Network Analysis


Part 1: to be completed at home before the lab

During this practical, we will cover an introduction to network analysis. We cover the following topics:

  • metrics to describe network,
  • centrality indices,
  • community detection,
  • network visualization.

We will mainly use the igraph package.

You can download the student zip including all needed files for this lab here.

Note: the completed homework has to be handed in on BlackBoard and will be graded (pass/fail, counting towards your grade for individual assignment). The deadline is two hours before the start of your lab. Hand-in should be a PDF file. If you know how to knit pdf files, you can hand in the knitted pdf file. However, if you have not done this before, you are advised to knit to a html file as specified below, and within the html browser, ‘print’ your file as a pdf file.

For this practical, you will need the following packages:

#install.packages("tidyverse")
library(readr)
library(tidyverse)
library(ggplot2)

#install.packages("igraph")
library(igraph)

#install.packages("RColorBrewer")
library(RColorBrewer)

#install.packages("sbm")
library(sbm)

#install.packages("fossil")
library(fossil)

set.seed(42)

We are going to use the high school temporal contacts dataset, created in the context of the SocioPatterns project.

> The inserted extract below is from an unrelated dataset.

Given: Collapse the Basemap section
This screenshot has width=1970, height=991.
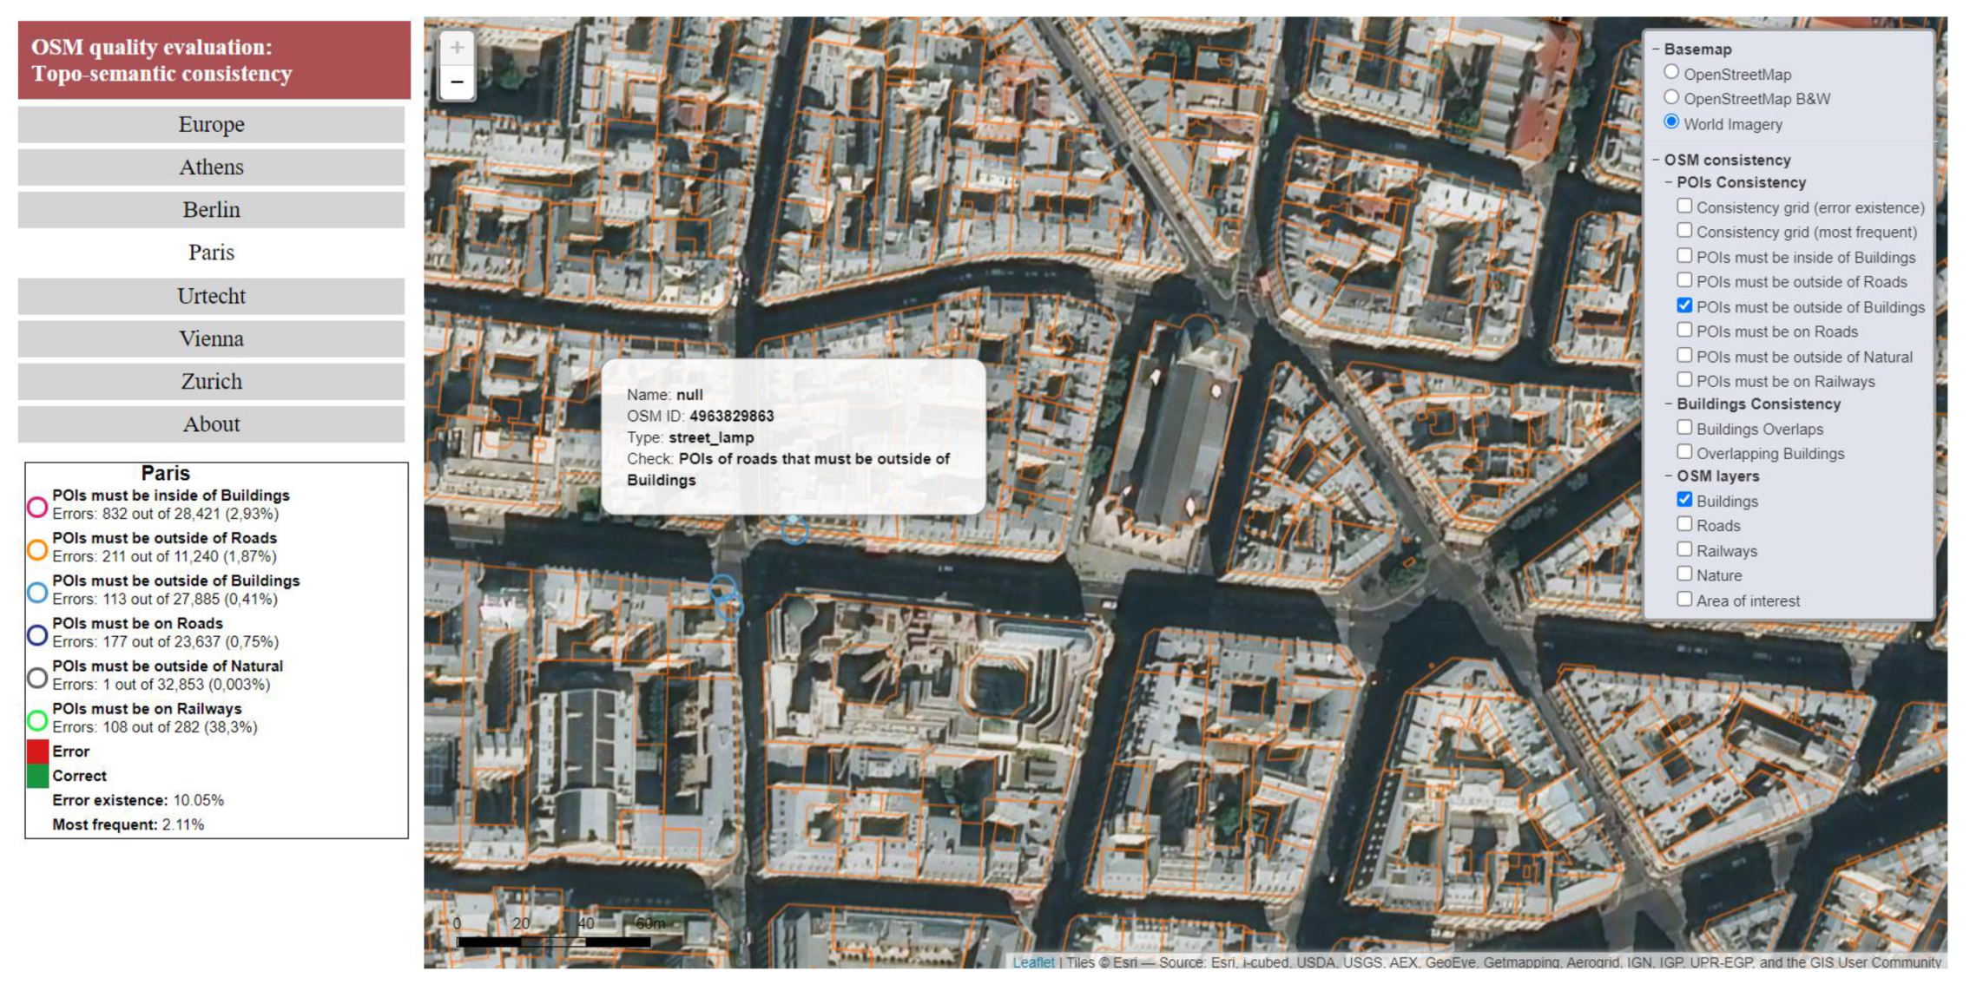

The dataset is publicly available in the repository Netzschleuder and it corresponds to the contacts and friendship relations between students in a high school in Marseilles, France, in December 2013. The contacts are measured in four different ways:

  • with proximity devices (see folder data/proximity),
  • through contact diaries (see folder data/diaries),
  • from reported friendships in a survey (see folder data/survey),
  • from Facebook friendships (see folder data/facebook).

Each folder contains the edgelist (edges.csv), with the source node, target node, and additional properties (interaction strength or time at which the interaction happened). The nodes.csv file contains the node’s (students) IDs, the class they belong to, and their gender. In this lab, we will use the proximity data, but the same analysis can be repeated for the other three datasets in a similar way.


Reading a network file

1a. Read the edgelist file (edges.csv in the data/proximity folder) and store it in the variable edge_list. The csv file contains an edge list with two columns: source node (one student), target node (the other student), and the time at which the interaction happened. To load it, use the function read_csv from the readr package. What is the advantage of storing the network using an edge list, rather than in an adjacency matrix? Is the difference more relevant in the case of sparse or dense networks?

Answer:


1b. Read also the node properties file (nodes.csv in the data/proximity folder) and store it in the variable node_prop. What information is in this file?

Answer:


  1. Network creation: Create the network using the edge_list and the function graph_from_data_frame from the igraph package. Store the graph in the variable g. If you look for ?graph_from_data_frame you can find all the arguments of this function. Your graph will be an undirected graph, and you can add the node properties by setting the vertices argument to the node_prop variable

Network description I

3a. Descriptive statistics: count how many students are there per class (using group_by), using the node_prop variable


3b. Descriptive statistics: print (a) the number of nodes (function vcount) and (b) the number of edges (function ecount) (c) the longest path on the network (diameter, setting the variable unconnected to false), (d) the average path length (mean_distance, setting the variable unconnected to false), (e) the global clustering coefficient (transitivity).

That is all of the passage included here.